### PROBLEM TO SOLVE
Return the listing beneath precisely, with every line intact.

### SUPPLIED INFORMATION
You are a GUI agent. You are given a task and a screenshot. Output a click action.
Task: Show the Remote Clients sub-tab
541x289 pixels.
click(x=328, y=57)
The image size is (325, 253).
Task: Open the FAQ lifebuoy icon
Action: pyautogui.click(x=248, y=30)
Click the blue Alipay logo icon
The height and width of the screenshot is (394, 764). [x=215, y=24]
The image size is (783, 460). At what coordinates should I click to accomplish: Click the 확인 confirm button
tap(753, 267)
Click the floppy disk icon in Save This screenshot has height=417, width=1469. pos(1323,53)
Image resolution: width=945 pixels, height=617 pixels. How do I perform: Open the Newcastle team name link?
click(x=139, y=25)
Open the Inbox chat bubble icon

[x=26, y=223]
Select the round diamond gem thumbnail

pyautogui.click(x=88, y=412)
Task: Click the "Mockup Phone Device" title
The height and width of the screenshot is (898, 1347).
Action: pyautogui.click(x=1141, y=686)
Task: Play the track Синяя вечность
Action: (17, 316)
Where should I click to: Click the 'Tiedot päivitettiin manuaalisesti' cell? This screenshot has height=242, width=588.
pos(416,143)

### RESPONSE AREA
You are a GUI agent. You are given a task and a screenshot. Output a click action.
Task: Show the Remote Clients sub-tab
541x289 pixels.
click(x=328, y=57)
The image size is (325, 253).
Task: Open the FAQ lifebuoy icon
Action: pyautogui.click(x=248, y=30)
Click the blue Alipay logo icon
The height and width of the screenshot is (394, 764). [x=215, y=24]
The image size is (783, 460). At what coordinates should I click to accomplish: Click the 확인 confirm button
tap(753, 267)
Click the floppy disk icon in Save This screenshot has height=417, width=1469. pos(1323,53)
Image resolution: width=945 pixels, height=617 pixels. How do I perform: Open the Newcastle team name link?
click(x=139, y=25)
Open the Inbox chat bubble icon

[x=26, y=223]
Select the round diamond gem thumbnail

pyautogui.click(x=88, y=412)
Task: Click the "Mockup Phone Device" title
The height and width of the screenshot is (898, 1347).
Action: pyautogui.click(x=1141, y=686)
Task: Play the track Синяя вечность
Action: (17, 316)
Where should I click to: Click the 'Tiedot päivitettiin manuaalisesti' cell? This screenshot has height=242, width=588.
pos(416,143)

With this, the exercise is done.